Internationally, there is movement. I welcome the landmark 2015 WHO global action plan on AMR, which was followed in 2016 by the historic UN declaration on AMR and, more recently, the one health global leaders group on AMR, founded just a handful of years ago to provide leadership and maintain political momentum on the issue. But I believe the issue is so serious that more urgent and immediate action needs to be taken. As I said to Jim Shannon, we know there are countries where antibiotics are routinely kept in cupboards and medicine drawers at home and taken when people feel unwell. We know there are countries where antibiotics can be purchased over the counter or online without seeing a doctor or physician. My question to the Minister is what action could and should we be taking?

I think we need a significant domestic and international awareness and understanding campaign on AMR. We need the Governments in our respective nations to understand the risks of failure. We need the public to understand the impact on them and their families, and the urgency of the situation: we want them to be the ones calling for action. We need to do more to promote appropriate and adequate global surveillance for AMR to detect and strengthen our knowledge and evidential base. Incidentally, doing that will also help with identifying potential future pandemics, so there is a dual benefit.

We need to work towards an international agreement on common evidence-based goals, and support other countries to deliver against them. We have to use our official development assistance—our overseas aid budget —to help reduce the incidence of infection through effective sanitation, hygiene and infection prevention measures. To the best of our ability, we need to use the UK’s political positions on international platforms and our soft power, including our ODA spend, and of course the formidable Dame Sally Davies and our UK expertise, to continue to provide global leadership on AMR. I hope the Minister will commit to supporting and continuing to fund the work of the World Health Organisation on AMR.
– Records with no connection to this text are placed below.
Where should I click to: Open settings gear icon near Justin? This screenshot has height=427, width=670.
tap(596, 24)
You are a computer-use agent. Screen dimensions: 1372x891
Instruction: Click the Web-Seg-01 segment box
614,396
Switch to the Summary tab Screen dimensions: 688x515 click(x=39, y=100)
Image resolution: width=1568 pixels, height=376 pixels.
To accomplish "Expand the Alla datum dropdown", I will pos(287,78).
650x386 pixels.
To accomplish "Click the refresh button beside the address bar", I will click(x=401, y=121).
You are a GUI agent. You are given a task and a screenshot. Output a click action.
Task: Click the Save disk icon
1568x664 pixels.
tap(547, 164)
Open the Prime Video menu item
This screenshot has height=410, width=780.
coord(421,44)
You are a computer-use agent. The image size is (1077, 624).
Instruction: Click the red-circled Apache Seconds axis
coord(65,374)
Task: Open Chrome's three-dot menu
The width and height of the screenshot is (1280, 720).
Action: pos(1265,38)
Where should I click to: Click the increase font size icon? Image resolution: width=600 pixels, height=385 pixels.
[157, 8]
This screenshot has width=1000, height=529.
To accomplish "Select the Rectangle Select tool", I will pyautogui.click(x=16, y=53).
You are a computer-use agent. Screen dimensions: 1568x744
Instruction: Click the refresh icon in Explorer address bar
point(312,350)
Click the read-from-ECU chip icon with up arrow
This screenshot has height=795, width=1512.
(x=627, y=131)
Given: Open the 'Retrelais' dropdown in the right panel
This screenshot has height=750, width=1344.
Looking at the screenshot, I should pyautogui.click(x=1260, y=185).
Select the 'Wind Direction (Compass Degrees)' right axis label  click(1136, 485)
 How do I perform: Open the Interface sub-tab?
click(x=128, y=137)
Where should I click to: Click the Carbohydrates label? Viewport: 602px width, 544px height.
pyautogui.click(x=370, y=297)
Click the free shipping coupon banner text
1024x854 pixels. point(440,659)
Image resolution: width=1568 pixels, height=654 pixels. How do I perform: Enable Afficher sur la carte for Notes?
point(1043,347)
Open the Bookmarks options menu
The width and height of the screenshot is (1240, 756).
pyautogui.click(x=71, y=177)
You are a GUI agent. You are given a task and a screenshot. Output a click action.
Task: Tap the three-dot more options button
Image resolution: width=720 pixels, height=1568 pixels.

I hope that in the short time available to me—I appreciate that it was shorter because I was racing to get here in time following the votes—I have been able to set out why antimicrobial resistance is the issue that concerned me most when I was Minister of State at the Department of Health and Social Care and why it continues to concern me on my glide path out of politics. I genuinely think it should greatly concern us all. I hope the Minister and future Ministers will continue to keep the issue front of mind and treat tackling it with the urgency and seriousness it deserves.